Early Exposure to General Anesthesia with Isoflurane Downregulates Inhibitory Synaptic Neurotransmission in the Rat Thalamus

Pavle M Joksovic  1 Nadia LunardiVesna Jevtovic-TodorovicSlobodan M Todorovic
Affiliations

Early Exposure to General Anesthesia with Isoflurane Downregulates Inhibitory Synaptic Neurotransmission in the Rat Thalamus

Pavle M Joksovic et al. Mol Neurobiol. 2015 Oct.

Abstract

Recent evidence supports the idea that common general anesthetics (GAs) such as isoflurane (Iso) and nitrous oxide (N2O; laughing gas) are neurotoxic and may harm the developing mammalian brain, including the thalamus; however, to date very little is known about how developmental exposure to GAs may affect synaptic transmission in the thalamus which, in turn, controls the function of thalamocortical circuitry.
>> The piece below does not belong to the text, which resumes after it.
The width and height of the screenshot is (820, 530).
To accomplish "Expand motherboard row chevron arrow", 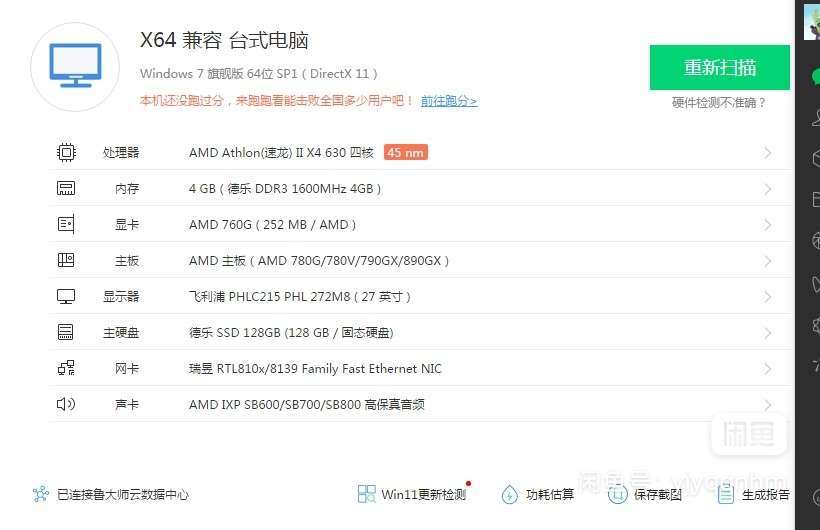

To address this issue we used in vitro patch-clamp recordings of evoked inhibitory postsynaptic currents (eIPSCs) from intact neurons of the nucleus reticularis thalami (nRT) in brain slices from rat pups (postnatal age P10-P18) exposed at age of P7 to clinically relevant GA combinations of Iso and N2O. We found that rats exposed to a combination of 0.75 % Iso and 75 % N2O display lasting reduction in the amplitude and faster decays of eIPSCs. Exposure to sub-anesthetic concentrations of 75 % N2O alone or 0.75 % Iso alone at P7 did not affect the amplitude of eIPSCs; however, Iso alone, but not N2O, significantly accelerated decay of eIPSCs. Anesthesia with 1.5 % Iso alone decreased amplitudes, caused faster decay and decreased the paired-pulse ratio of eIPSCs. We conclude that anesthesia at P7 with Iso alone or in combination with N2O causes plasticity of eIPSCs in nRT neurons by both presynaptic and postsynaptic mechanisms. We hypothesize that changes in inhibitory synaptic transmission in the thalamus induced by GAs may contribute to altered neuronal excitability and consequently abnormal thalamocortical oscillations later in life.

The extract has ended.